John Whittingdale: We will push for Fifa reform
The government will do all it can to bring about change in Fifa following the "disappointing" re-election of Sepp Blatter as its president, Culture Secretary John Whittingdale has said.
Mr Whittingdale repeated calls for Mr Blatter to quit, saying his credibility had been "utterly destroyed".
Mr Blatter's re-election came in the aftermath of arrests of senior Fifa officials over corruption allegations.
The arrests were part of a US prosecution that indicted 14 people.
Swiss prosecutors have launched a separate investigation into the bidding process for the World Cup tournaments in 2018 in Russia and 2022 in Qatar.
Mr Blatter, who has not been accused of any wrongdoing himself, has refused to step down despite appeals from figures including Michel Platini, head of European football's governing body UEFA and David Cameron.
He has claimed that Fifa has been subjected to a "hate" campaign by European footballing nations and questioned the motives of his critics, including the UK and US, pointing out that they lost out in the bidding for the 2018 and 2022 tournaments.
'Kickbacks and corruption'
Responding to an urgent question in the House of Commons, Mr Whittingdale told MPs: "Fifa's support for its discredited president was incredibly disappointing.
"But it will not have surprised the footballing public who have become increasingly cynical as the allegations of misconduct and malfeasance have piled up."
He said the voting system was "designed to support the incumbent" but added that "there is no doubt that what remained of Sepp Blatter's credibility has been utterly destroyed".
He said the fact that more than 70 national associations voted against him in favour of the rival candidate "shows that momentum is building against him".
"Fifa needs to change, and to change now," he told MPs and pledged that the government would do "all in its power" to help bring that about.
He said he supported the English Football Association's efforts to end "the culture of kickbacks and corruption" at Fifa, adding that "no options should be ruled out".
Mr Whittingdale endorsed the US and Swiss authorities' investigations, and offered the British authorities' full co-operation.
He also said Fifa's sponsors needed to think "long and hard" about whether they wanted to be associated with "a discredited and disgraced" organisation.
Labour shadow culture secretary, Chris Bryant - who tabled the urgent question - said Mr Blatter had shown "he cannot and will not" bring about the reforms Fifa needs.
Mr Bryant suggested "mafioso cronyism" had helped him to survive the vote, "but he is the tainted leader of a corrupt organisation and by clinging on he is dragging Fifa further and further into the mud".
He called for Uefa and other major football associations to consider setting up alternative football competitions to 2018 and 2022 World Cups.

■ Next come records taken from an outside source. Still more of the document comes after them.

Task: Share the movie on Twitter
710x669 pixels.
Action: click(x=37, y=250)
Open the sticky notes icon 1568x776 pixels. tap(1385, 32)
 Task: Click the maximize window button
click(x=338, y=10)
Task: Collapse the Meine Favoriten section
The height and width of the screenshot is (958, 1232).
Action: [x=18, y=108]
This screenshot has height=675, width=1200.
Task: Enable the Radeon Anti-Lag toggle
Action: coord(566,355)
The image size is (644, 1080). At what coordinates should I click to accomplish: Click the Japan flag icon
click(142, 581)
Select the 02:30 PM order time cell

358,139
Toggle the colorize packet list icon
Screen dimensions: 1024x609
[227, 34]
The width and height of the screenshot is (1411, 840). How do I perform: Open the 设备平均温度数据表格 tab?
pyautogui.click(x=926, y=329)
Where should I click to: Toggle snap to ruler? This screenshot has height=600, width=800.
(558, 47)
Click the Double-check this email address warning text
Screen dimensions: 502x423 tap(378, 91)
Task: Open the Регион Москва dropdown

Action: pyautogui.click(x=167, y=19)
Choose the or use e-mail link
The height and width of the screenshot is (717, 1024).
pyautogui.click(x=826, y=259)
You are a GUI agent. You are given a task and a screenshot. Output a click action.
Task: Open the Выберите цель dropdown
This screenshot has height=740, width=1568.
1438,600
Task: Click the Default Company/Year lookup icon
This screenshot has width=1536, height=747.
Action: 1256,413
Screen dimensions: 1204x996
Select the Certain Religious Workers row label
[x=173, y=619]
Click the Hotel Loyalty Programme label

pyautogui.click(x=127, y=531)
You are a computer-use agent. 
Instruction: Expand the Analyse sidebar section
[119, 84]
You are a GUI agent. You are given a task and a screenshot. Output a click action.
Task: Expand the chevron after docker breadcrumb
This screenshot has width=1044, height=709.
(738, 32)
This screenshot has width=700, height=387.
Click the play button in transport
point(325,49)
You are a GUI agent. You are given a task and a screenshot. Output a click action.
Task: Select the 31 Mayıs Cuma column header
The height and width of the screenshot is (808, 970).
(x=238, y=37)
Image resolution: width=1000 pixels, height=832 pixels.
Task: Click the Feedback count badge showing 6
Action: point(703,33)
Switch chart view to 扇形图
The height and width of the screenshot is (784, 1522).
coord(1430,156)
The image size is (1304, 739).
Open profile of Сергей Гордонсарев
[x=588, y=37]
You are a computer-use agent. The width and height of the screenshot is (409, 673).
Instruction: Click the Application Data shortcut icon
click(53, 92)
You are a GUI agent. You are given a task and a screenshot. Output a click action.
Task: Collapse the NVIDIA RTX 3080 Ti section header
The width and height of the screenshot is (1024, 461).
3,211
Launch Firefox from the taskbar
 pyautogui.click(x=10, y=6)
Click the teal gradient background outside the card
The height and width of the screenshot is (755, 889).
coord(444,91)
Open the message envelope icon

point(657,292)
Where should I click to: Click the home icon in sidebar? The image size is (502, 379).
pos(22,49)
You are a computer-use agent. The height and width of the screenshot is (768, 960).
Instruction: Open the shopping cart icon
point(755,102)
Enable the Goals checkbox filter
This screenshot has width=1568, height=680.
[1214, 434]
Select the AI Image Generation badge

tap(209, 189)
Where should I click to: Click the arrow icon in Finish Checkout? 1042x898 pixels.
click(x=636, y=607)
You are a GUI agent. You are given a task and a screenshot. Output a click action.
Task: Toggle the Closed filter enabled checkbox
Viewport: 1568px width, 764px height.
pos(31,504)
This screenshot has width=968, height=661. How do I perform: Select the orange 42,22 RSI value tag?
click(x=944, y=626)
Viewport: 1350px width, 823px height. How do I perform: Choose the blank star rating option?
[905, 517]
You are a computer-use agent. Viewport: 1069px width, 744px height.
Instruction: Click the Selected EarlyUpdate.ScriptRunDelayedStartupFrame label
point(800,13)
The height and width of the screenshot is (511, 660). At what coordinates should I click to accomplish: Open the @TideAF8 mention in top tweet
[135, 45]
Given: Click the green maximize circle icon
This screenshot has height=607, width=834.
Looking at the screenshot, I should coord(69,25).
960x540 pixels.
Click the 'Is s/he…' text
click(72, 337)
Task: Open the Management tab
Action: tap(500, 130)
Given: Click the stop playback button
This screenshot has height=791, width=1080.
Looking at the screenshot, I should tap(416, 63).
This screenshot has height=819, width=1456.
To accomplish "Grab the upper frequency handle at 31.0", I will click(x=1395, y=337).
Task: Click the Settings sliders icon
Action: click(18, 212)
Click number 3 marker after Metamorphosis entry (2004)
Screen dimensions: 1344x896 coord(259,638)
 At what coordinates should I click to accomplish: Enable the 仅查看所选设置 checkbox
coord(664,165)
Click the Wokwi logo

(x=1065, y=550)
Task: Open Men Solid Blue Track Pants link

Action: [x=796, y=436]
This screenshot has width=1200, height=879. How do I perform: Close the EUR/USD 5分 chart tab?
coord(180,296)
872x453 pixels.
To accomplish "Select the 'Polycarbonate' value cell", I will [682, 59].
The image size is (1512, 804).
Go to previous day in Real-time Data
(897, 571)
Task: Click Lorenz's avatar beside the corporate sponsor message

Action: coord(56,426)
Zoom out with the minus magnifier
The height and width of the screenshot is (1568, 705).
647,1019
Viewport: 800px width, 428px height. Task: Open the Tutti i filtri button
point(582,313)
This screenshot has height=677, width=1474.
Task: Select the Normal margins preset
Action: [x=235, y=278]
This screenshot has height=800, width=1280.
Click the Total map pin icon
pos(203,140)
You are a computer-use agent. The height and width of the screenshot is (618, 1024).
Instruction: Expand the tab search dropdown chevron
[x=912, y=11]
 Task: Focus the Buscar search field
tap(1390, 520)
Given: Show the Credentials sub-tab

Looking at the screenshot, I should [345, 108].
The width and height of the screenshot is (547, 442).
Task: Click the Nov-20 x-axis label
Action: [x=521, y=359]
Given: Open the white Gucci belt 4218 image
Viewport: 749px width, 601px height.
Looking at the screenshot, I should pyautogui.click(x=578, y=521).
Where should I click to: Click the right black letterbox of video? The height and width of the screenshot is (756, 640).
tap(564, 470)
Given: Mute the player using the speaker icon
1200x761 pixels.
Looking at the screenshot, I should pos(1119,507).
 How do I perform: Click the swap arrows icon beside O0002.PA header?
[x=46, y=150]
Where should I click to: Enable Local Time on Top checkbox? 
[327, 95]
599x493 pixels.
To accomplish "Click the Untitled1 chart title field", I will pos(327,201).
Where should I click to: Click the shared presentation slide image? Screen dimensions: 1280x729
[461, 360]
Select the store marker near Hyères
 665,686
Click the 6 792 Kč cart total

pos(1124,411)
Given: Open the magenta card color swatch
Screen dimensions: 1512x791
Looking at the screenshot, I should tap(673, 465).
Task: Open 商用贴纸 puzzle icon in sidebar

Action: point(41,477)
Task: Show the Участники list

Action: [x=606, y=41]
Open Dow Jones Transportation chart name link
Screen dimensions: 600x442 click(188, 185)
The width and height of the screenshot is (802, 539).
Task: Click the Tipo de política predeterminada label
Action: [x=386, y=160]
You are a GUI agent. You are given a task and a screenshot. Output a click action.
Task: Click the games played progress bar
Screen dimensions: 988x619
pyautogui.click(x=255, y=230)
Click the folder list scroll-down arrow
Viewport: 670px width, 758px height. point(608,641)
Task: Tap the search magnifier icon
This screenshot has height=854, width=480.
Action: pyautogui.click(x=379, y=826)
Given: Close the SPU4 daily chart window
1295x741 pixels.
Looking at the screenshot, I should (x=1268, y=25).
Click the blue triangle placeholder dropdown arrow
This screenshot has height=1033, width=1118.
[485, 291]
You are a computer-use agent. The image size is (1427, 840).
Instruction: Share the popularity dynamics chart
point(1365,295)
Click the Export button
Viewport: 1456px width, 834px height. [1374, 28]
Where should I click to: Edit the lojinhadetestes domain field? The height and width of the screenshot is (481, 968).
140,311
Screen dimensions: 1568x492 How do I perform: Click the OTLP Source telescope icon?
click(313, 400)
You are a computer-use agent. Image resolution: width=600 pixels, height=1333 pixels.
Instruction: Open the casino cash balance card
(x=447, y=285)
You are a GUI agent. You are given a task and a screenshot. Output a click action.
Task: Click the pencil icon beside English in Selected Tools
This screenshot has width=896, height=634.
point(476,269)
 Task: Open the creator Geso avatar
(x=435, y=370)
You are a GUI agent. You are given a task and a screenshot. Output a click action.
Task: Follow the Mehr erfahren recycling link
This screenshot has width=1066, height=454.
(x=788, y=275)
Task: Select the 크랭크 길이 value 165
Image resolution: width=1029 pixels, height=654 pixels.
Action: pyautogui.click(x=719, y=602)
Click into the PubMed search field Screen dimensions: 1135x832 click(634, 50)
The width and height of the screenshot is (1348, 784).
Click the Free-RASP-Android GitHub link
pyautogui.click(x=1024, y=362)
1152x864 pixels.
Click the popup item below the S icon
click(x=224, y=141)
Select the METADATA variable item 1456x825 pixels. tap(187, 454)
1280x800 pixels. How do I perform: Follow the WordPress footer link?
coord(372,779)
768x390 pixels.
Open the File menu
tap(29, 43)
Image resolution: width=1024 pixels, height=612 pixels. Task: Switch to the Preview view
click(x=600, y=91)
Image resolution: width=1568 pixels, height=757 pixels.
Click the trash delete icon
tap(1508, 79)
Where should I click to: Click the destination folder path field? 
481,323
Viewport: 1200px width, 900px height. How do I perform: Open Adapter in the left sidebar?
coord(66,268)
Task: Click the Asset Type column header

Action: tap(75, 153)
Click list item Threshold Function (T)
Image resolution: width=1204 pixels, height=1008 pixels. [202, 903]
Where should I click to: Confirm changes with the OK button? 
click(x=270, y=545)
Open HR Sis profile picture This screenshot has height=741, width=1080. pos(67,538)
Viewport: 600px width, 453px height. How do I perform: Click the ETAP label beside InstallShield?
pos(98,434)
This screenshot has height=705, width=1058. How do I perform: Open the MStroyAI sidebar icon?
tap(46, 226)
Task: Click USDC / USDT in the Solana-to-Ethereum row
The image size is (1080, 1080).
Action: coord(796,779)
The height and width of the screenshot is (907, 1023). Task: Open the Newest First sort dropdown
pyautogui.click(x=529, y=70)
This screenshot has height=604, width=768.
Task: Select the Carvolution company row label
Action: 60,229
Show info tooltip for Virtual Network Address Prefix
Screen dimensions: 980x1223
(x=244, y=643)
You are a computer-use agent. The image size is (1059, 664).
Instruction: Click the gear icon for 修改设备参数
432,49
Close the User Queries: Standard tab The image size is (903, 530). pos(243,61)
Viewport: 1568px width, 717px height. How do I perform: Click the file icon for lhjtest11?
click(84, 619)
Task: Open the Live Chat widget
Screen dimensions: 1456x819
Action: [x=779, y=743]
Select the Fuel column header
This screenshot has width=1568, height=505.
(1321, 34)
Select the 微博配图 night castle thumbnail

And he said the prime minister should call a summit of broadcasters and football associations to agree a "robust common position".
Amid calls for a boycott of future World Cups, Mr Whittingdale cautioned that action by England alone would be "self-defeating" and would need the support of other countries to be effective.
However, if there was enough support for such action, then that alone could force change, he added.
He told MPs FA chairman Greg Dyke would discuss the idea at a Uefa meeting later this week, adding: "I do think that this is a matter in the first instance for football to decide."